ETV4 functional validation

The ETV4 gene (E1AF/PEA3 - ets variant 4) is a transcription factor member of the ETS oncogene family that comprises a conserved amino acid sequence, the ETS domain, the DNA binding site to the ETS oncogenes [43]. Its elevated expression has been described in several types of cancer, such as breast, ovary, prostate, gastric and colorectal [44,45,46,47,48].

Our assays demonstrated that ETV4 silencing in the HT29 and SW480 CRC cell lines reduced proliferation, colony formation and cell migration. Previous studies have shown the effects of ETV4 silencing in the reduction of cell proliferation, migration and invasion, in both colon and prostate cancer cell lines, but no data on colony formation has been previously associated with ETV4 in CRCs [49, 50]. Hence, our results suggest that ETV4 is important for the growth of CRC cells.

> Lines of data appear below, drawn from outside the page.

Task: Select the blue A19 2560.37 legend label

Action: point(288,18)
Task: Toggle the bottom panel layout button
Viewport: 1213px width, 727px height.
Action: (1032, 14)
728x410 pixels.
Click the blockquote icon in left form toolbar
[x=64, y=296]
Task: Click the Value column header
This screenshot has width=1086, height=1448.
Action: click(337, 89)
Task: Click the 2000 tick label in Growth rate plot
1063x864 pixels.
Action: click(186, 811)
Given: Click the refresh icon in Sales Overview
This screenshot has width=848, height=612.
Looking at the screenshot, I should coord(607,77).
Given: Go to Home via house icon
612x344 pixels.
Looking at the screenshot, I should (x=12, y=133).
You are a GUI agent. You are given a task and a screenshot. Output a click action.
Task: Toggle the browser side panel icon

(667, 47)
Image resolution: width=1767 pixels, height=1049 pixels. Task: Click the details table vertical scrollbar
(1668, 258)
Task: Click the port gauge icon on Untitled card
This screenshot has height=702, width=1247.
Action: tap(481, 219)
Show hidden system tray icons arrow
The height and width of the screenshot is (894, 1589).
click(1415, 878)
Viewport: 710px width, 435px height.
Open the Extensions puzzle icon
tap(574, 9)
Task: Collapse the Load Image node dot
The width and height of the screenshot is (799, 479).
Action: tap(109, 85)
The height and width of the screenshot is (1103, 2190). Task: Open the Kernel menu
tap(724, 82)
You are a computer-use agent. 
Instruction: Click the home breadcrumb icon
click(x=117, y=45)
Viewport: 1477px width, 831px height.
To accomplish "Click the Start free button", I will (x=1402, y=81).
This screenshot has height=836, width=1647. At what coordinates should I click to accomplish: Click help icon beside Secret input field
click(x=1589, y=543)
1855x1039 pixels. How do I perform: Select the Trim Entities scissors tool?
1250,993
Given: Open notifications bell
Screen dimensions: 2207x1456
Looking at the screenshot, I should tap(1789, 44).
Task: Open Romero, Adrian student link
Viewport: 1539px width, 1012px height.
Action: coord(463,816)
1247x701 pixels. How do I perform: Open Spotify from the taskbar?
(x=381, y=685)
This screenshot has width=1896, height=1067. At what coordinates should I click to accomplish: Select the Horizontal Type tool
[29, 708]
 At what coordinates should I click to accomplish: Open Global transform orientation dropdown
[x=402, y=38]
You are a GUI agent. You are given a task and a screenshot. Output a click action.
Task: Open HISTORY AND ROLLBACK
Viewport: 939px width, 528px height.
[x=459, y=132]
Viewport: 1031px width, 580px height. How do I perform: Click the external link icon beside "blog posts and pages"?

The reduction in proliferation demonstrated by Hollenhorst et al (2011) [51] in prostate cancer cell lines after ETV4 inhibition was found in combination with a decreased MYC gene expression, due to the direct regulation of MYC by ETV4. Our findings are in agreement with the reduced proliferation after ETV4 inhibition however, we identified an increase in MYC gene expression in adenocarcinomas as compared to adenomas.

Previous studies have shown that activation of multiple matrix metalloproteinases plays an important role in tumor invasion by degradation of the extracellular matrix in colorectal cancer [52,53,54,55]. MMP1 was identified as a direct or indirect ETV4 target acting on the CRC progression [56]. In a study carried out in non-small cell lung cancer [57] the ETV4-MMP1 axis was associated with a poor prognosis. A similar relationship was observed in breast cancer, but for ETV4 and MMP13 [58].

In our samples, only MMP11 (stromelysin-3) was upregulated in adenocarcinoma compared with paired adenoma samples. This metalloproteinase is described in several types of cancer, acting in the proliferation, migration and invasion control [59,60,61]. In CRC, elevated MMP11 expression was associated with poor prognosis and reduced survival in stage II patients [62]. Serum levels of MMP11 were previously shown to be significantly higher in patients with lymph node metastasis and was also identified as an independent prognostic factor for 5-year mortality in CRC [63]. MMP11 upregulation has also been related to lymph node metastasis in non-small cell lung cancer and colorectal cancer [64, 65]. Accordingly, MMP11 was upregulated in all our cases that also had compromised lymph nodes. To our knowledge, there is no information available about the relationship between ETV4 and MMP11, so one might speculate that both genes may be involved in lymph node metastasis in CRC. Indeed, ETV4 is related to the embryonic development of different organs, but it is also closely linked to carcinogenesis, especially in metastasis development [66].

Several studies indicate the activation of MMPs by ETV4 [58, 67, 68]. However, it is likely that this activation occurs in dependence of expression and/or functional alterations in other genes involved in the MMP/ETV4 axis.

Conclusions

In summary, this study identified a set of differentially expressed genes in CRC, including FcGBP, CLCA1, ADH1C, COL1A1, ZG16, which could be strong candidates to be used as biomarkers of colorectal adenoma-adenocarcinoma progression. Among those genes, ETV4 was further investigated and was shown to act on proliferation and migration of CRC cell lines, indicating that ETV4 could be a robust adenocarcinoma biomarker and a potential target for gene therapy studies in CRC.